[ad_1]
A leading cardiologist at Harvard Medical School and Brigham and Women's Hospital in Boston fabricated or falsified data in 31 published studies that should be retracted, officials said.
Dr. Piero Anversa, a cardiologist, published research suggesting that damaged heart muscle could be regenerated with stem cells, a type of cell capable of turning into a variety of other cells.
Although other laboratories have not been able to replicate its findings, this work has led to the creation of new companies to develop new treatments for heart attacks and strokes, and have inspired a huge clinical trial funded by the National Institutes of Health.
"Some articles may seem alarming, but 31 additional articles are almost unknown," said Benoit Bruneau, deputy director of cardiovascular research at the Gladstone Institutes in San Francisco. "It's almost complete work, and therefore almost an entire field of research, that is in question."

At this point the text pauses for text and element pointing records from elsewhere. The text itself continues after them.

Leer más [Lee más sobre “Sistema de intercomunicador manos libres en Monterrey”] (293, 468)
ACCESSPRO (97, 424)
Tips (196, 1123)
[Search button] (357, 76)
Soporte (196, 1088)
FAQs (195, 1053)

Harvard Medical School and Brigham and Women's Hospital began their review of Dr. Antwerpa's publications in January 2013. In April 2017, Brigham and Women's Hospital agreed to donate $ 10 million to the government. federal government to resolve charges that Dr. Anversa submitted fraudulent data to enable research. funding.
Officials at Harvard refused to say why it took so long to act on Dr. Antwerpa's published works. Dr. Anversa could not be reached for comment.
The cardiologist became famous in 2001 with a flashy paper claiming that, contrary to scientific consensus, the heart muscle could be regenerated. If that were true, the research would have been of enormous importance to patients around the world.
His method was to collect stem cells from the bone marrow and inject them into the heart. As if by magic, he said, the stem cells turned into heart cells and repaired the damage. The first studies were conducted on mice, but the discovery electrified the researchers.
[[[[Like the Science Times page on Facebook. | Sign up for the Science Times Bulletin.]
Companies have been created, including one led by Dr. Antwerpa, based on the assertion that by injecting stem cells, they could treat hearts damaged by a heart attack.
Yet researchers have not managed to replicate the work. In a paper, Dr.. Irving Weissman, co-director of the Institute for Stem Cell and Regenerative Medicine at Stanford University, and his colleagues concluded that the bone marrow cells injected into the heart remain bone marrow cells.
Another paper, written by Dr. Charles Murry of the University of Washington at Seattle and his colleagues, came to the same conclusion and stated that the failures in the replication of Dr. Antwerpa's work "raise a warning."
But Dr. Antwerpa stood firm. In fact, his response was "you do not know how to do it," said Dr. Bruneau.
"Many labs have said," O.K., game on. We will continue to try to do it, "he added. But the list of chess has increased.
Dr. Anversa claimed to have discovered that bone marrow cells were not needed to repair the heart muscle. The heart has its own stem cells, can be removed, multiply in a petri dish and reinject into the heart to replace and repair damaged cells.
Nobody was able to make these experiments work, said Jeffery D. Molkentin, a professor at the Howard Hughes Medical Institute and the Cincinnati Children's Institute.
Dr. Molkentin has found a way to label and trace the stem cell line transformed into cells. This allowed him to determine whether cardiac cells were derived from these stem cells.
The answer was no, and in 2014, he published an article that should have been put forward. All claims claim that stem cells could turn into mature heart cells and repopulate.
A study published in the journal Circulation by Dr. Anversa was withdrawn in 2014 after the coauthors wrote to the journal to say that the data in the document was not data that they had generated. Dr. Antwerpa left Harvard and Brigham and Women's in 2015.
Despite the troubling questions raised about the work on stem cells, the National Heart, Lung and Blood Institute has launched a clinical trial of stem cells injected for heart failure patients.
The study is still recruiting patients. And there are still companies selling stem cell therapy for damaged hearts.
In recent years, however, skeptical researchers have considered other possibilities for treating the heart. "The field has shrunk a lot," said Dr. Molkentin.
Some scientists have wondered how a line of questionable research has persisted for so long. Dr. Molkentin may have said that the experts were too shy to take a stand.
But what about companies that sell stem cell-based treatments for the heart?
"People wanted to believe," he said.